## Required task
Return, verbatim, the lines of the entries from the line containing "The width and height of the screenshot is (600, 454)." through the end of the entries, including both ends.

## Records to process
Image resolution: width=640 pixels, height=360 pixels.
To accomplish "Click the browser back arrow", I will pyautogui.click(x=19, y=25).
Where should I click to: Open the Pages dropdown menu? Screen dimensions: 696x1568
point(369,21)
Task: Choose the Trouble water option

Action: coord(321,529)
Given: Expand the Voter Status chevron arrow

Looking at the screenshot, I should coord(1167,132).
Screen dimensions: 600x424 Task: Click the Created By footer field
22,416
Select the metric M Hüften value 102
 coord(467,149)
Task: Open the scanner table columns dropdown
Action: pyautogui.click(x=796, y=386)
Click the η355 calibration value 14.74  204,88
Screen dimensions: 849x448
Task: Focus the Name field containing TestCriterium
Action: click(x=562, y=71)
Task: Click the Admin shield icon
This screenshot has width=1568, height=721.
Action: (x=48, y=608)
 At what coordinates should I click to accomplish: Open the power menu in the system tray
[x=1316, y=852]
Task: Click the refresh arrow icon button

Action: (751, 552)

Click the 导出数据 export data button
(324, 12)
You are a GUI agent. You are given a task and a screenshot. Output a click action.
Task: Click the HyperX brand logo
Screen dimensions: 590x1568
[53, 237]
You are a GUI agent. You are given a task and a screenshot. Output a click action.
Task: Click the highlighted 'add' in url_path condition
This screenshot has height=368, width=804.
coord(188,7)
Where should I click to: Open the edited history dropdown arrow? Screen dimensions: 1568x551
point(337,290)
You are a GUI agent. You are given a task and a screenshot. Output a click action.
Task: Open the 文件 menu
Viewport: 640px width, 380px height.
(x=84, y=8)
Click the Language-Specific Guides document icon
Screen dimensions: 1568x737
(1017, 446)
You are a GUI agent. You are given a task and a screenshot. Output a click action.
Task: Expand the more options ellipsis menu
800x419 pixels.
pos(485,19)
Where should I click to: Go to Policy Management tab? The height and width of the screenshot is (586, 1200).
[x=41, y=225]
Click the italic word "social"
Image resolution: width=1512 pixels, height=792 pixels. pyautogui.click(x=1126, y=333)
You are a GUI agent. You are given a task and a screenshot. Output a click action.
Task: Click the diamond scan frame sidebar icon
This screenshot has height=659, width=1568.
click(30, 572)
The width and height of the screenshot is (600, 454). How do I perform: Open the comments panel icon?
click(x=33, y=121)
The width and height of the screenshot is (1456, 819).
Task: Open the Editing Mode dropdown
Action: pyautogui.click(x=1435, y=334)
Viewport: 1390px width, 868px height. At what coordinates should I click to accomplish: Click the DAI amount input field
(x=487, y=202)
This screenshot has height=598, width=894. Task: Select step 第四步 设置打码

## Exercise answer
The width and height of the screenshot is (600, 454). How do I perform: Open the comments panel icon?
click(x=33, y=121)
The width and height of the screenshot is (1456, 819).
Task: Open the Editing Mode dropdown
Action: pyautogui.click(x=1435, y=334)
Viewport: 1390px width, 868px height. At what coordinates should I click to accomplish: Click the DAI amount input field
(x=487, y=202)
This screenshot has height=598, width=894. Task: Select step 第四步 设置打码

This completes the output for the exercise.